▶ [Required work]
Using the data below, restate exactly every line from the one with "Click the binoculars 查询 search icon" up to and including the one with "Given: Go to the 收益账户 tab". No picture belongs in it.

------------------------

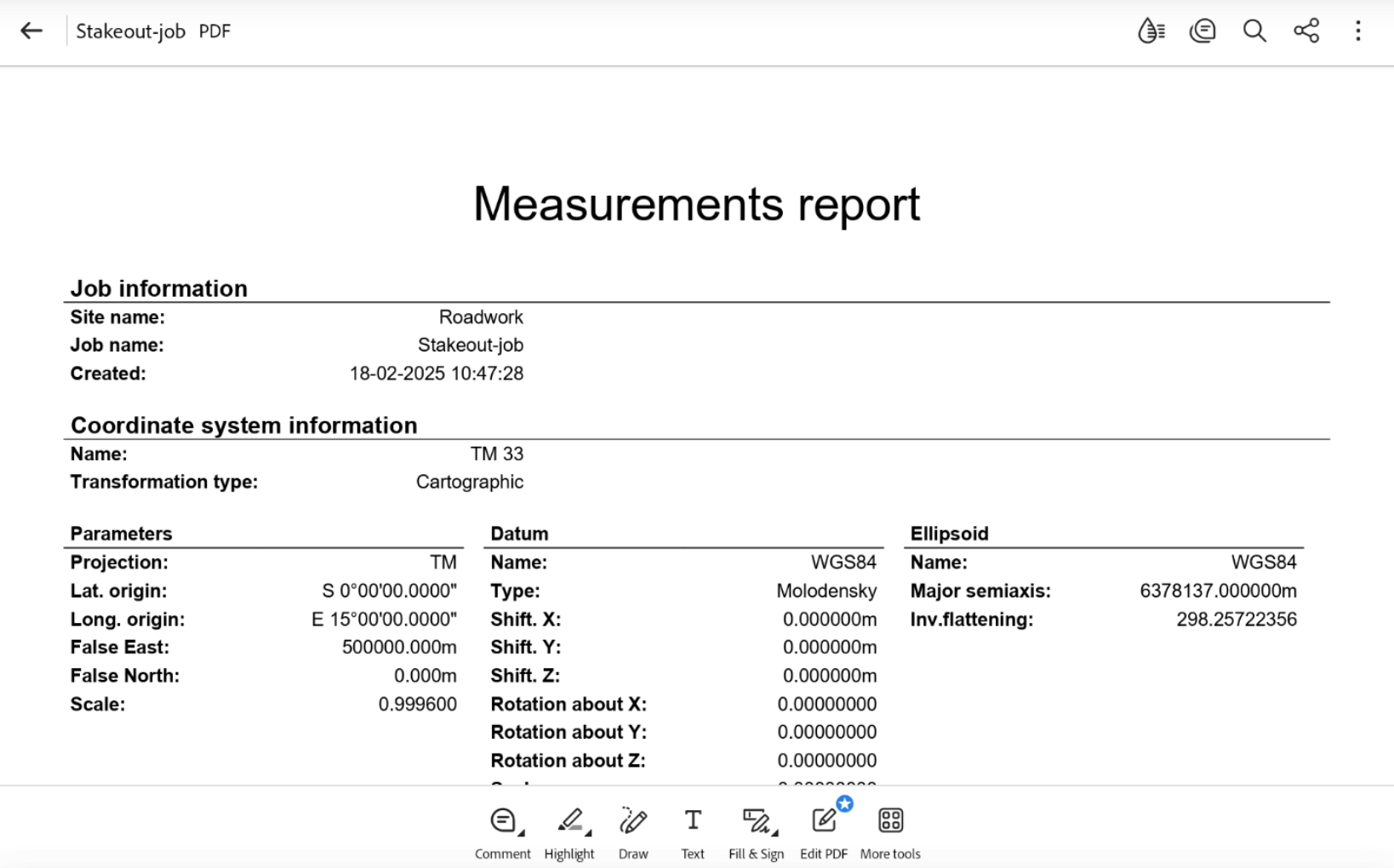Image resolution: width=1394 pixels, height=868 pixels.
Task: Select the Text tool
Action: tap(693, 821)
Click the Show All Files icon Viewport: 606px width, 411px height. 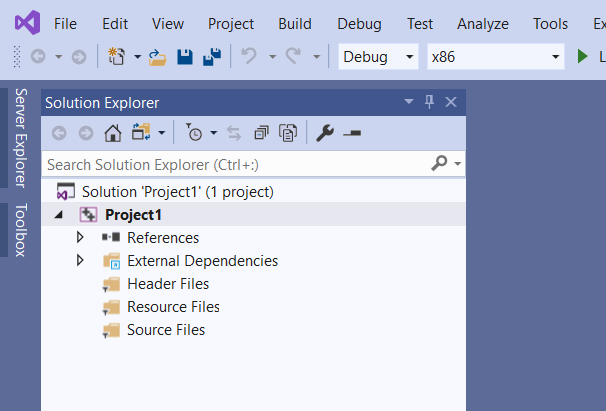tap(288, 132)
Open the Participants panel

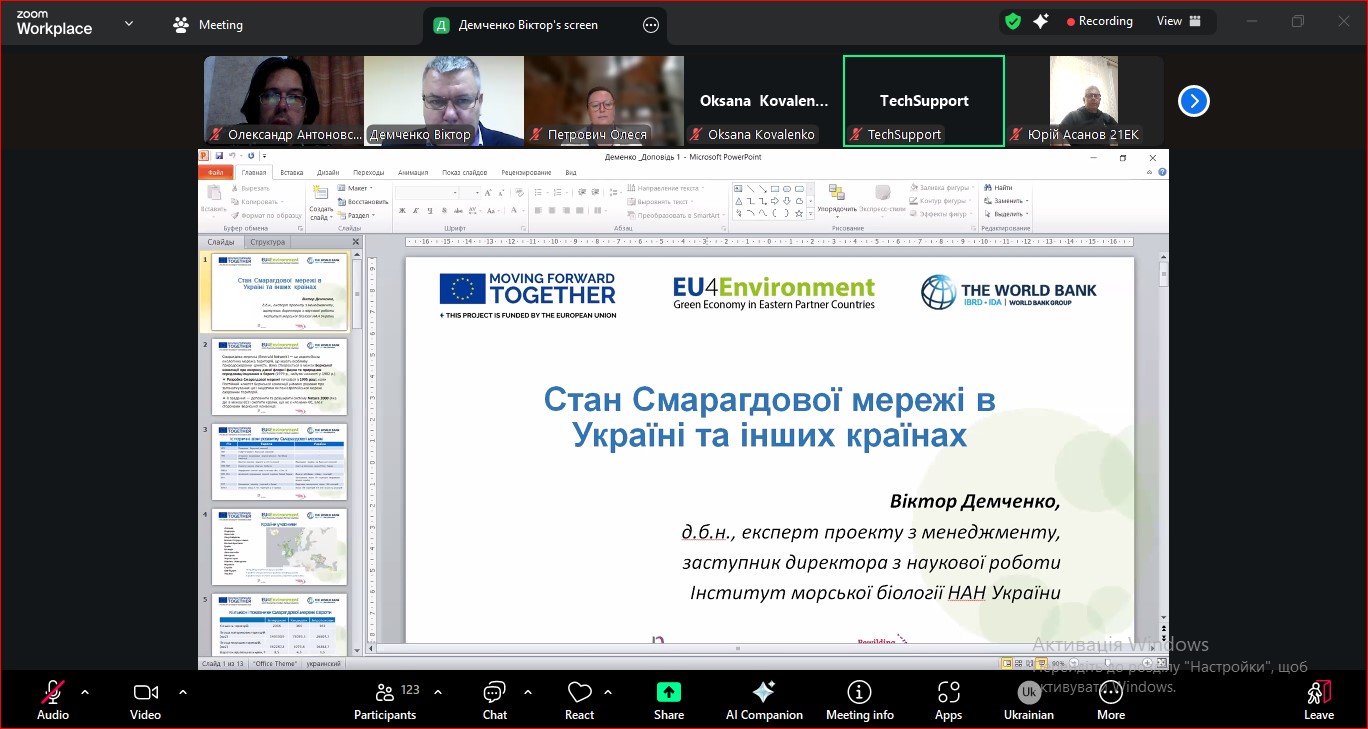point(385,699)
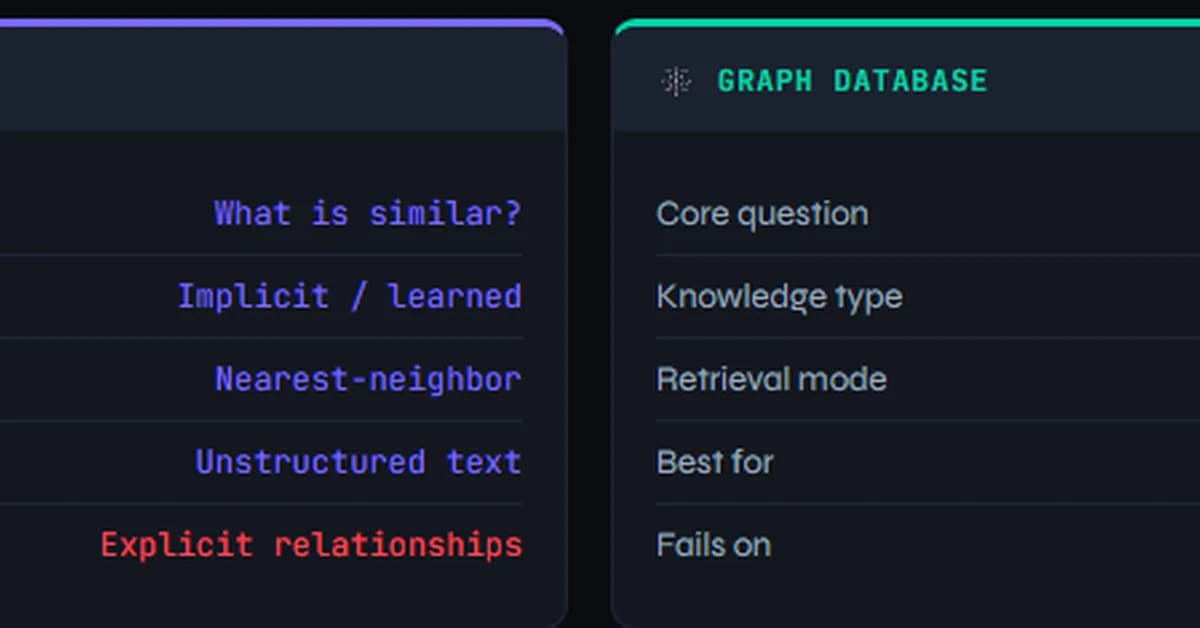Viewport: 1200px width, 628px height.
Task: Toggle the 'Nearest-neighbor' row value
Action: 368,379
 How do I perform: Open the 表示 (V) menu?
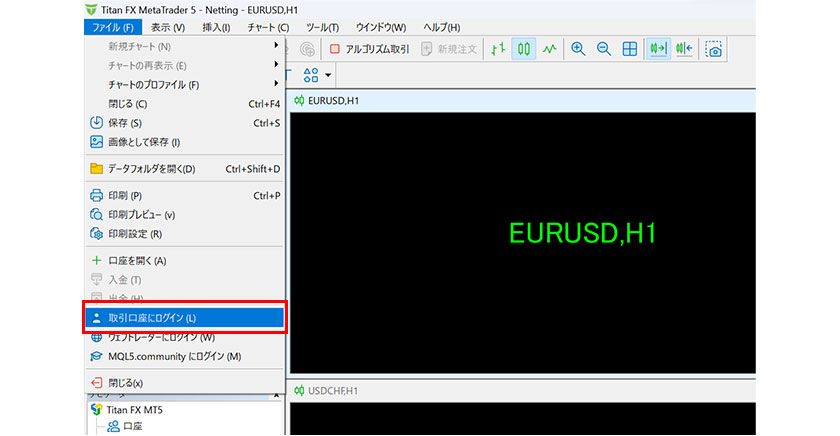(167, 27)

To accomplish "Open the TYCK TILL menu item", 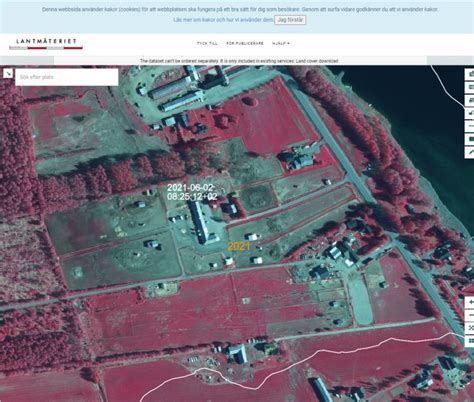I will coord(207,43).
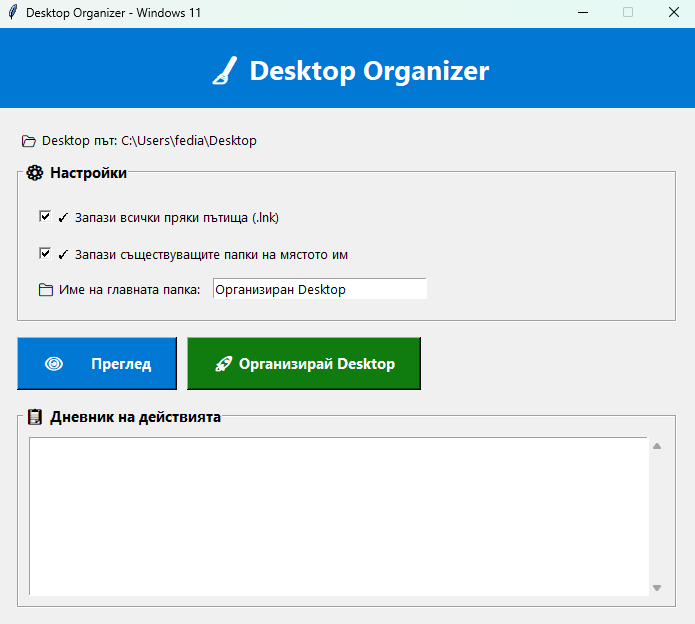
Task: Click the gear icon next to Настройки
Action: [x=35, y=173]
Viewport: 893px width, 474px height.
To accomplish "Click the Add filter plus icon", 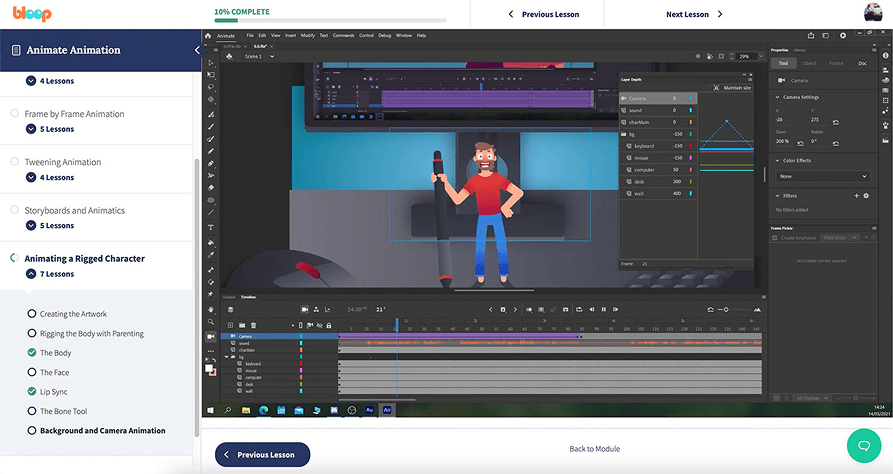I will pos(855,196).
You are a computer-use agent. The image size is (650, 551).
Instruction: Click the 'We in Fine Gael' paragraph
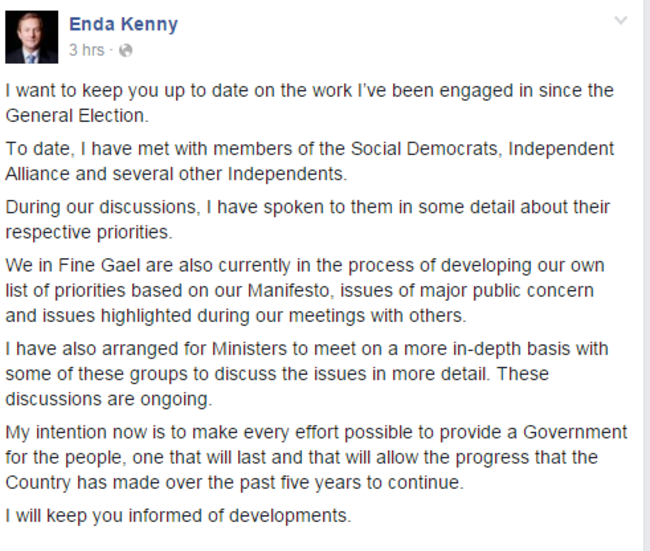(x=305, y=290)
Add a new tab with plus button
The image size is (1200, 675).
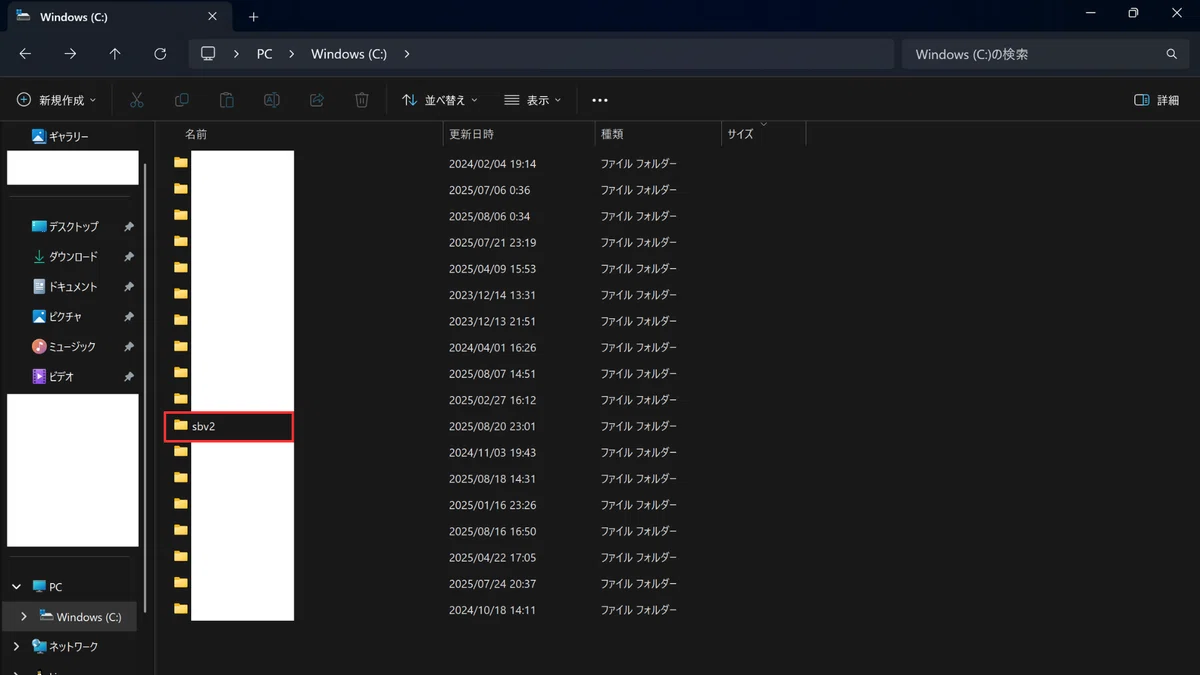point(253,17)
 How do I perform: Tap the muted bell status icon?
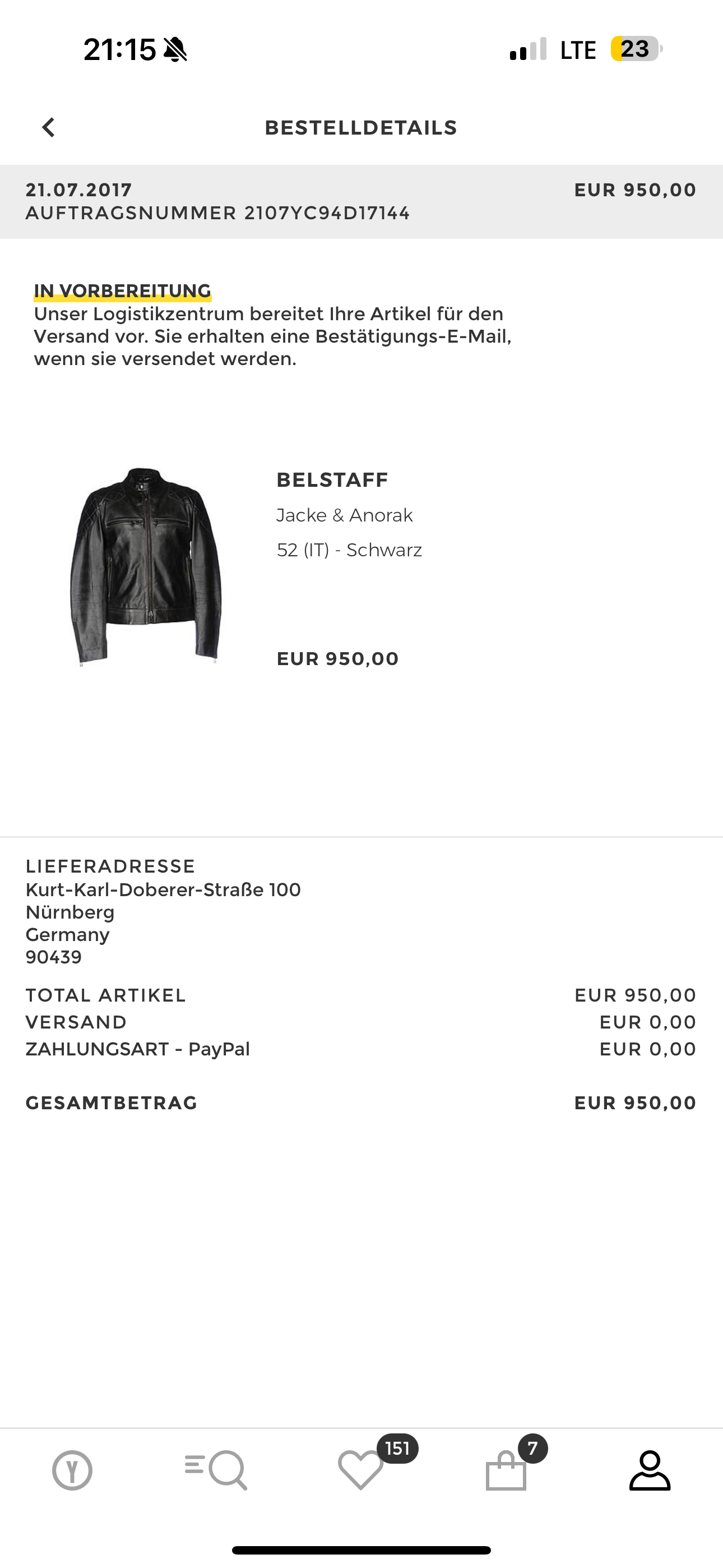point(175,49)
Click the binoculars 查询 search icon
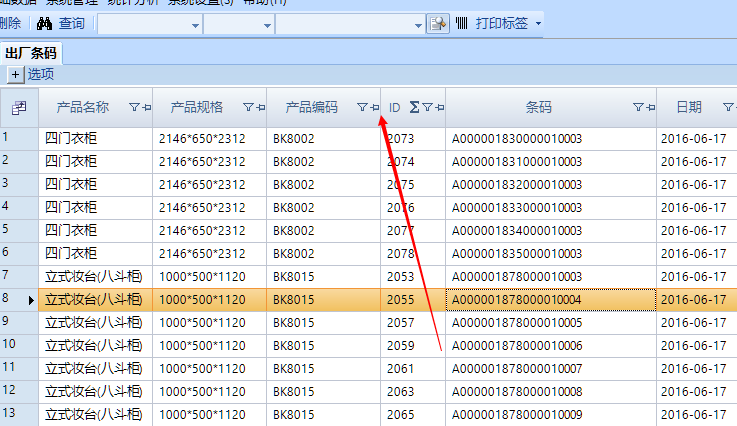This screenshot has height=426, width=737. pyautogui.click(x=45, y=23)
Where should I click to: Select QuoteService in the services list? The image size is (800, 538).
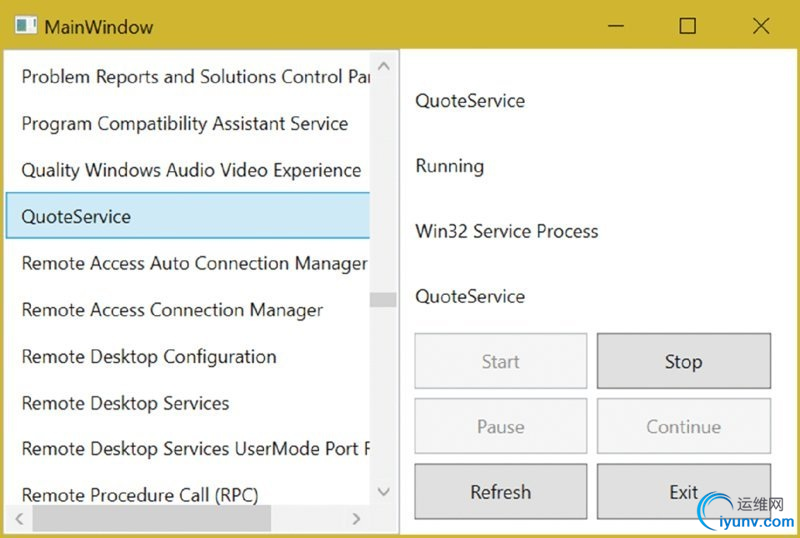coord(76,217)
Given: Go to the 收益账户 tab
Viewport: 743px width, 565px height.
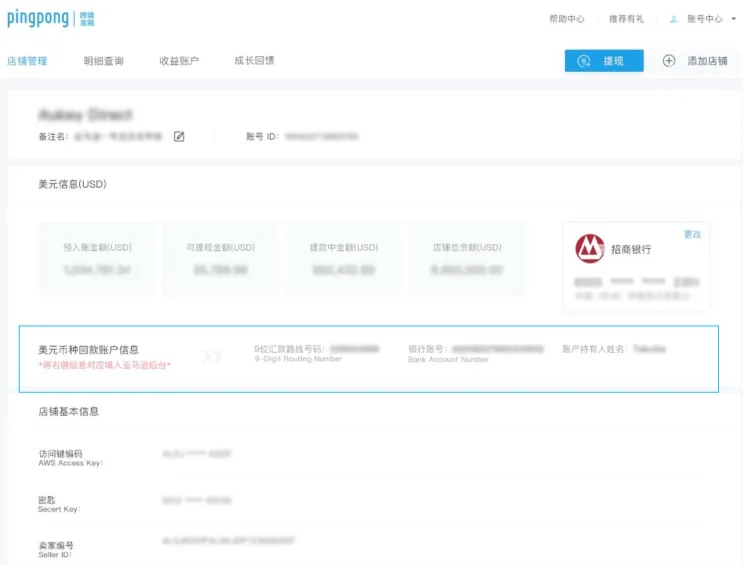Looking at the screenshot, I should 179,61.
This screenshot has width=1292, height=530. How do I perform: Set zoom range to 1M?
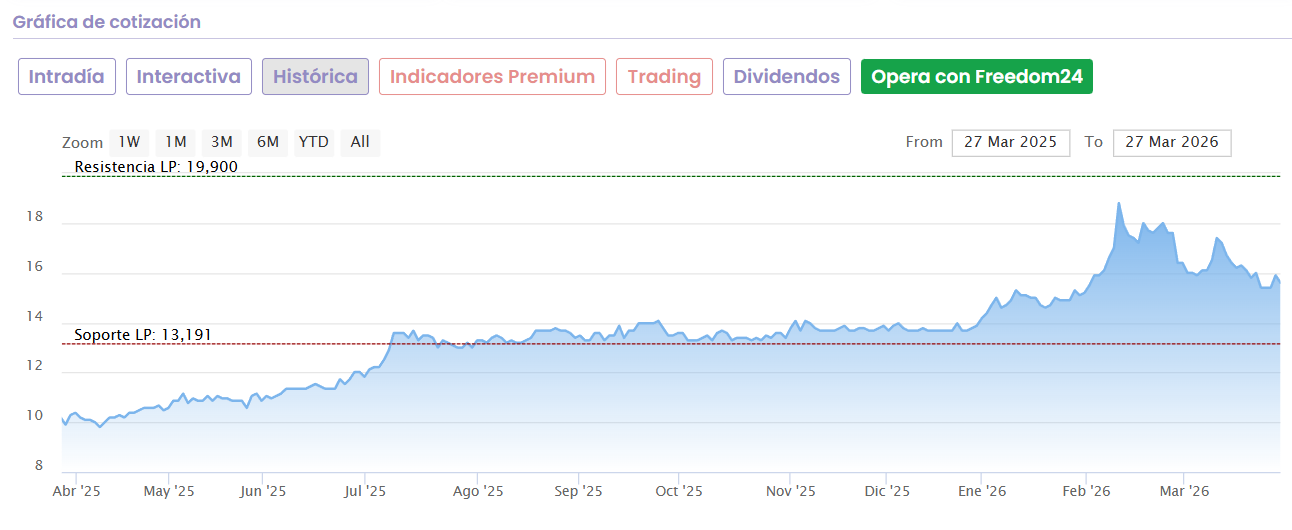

------------------------

▶ [Written answer]
Click the binoculars 查询 search icon
This screenshot has height=426, width=737. pyautogui.click(x=45, y=23)
Where should I click to: Select QuoteService in the services list? The image size is (800, 538).
coord(76,217)
Given: Go to the 收益账户 tab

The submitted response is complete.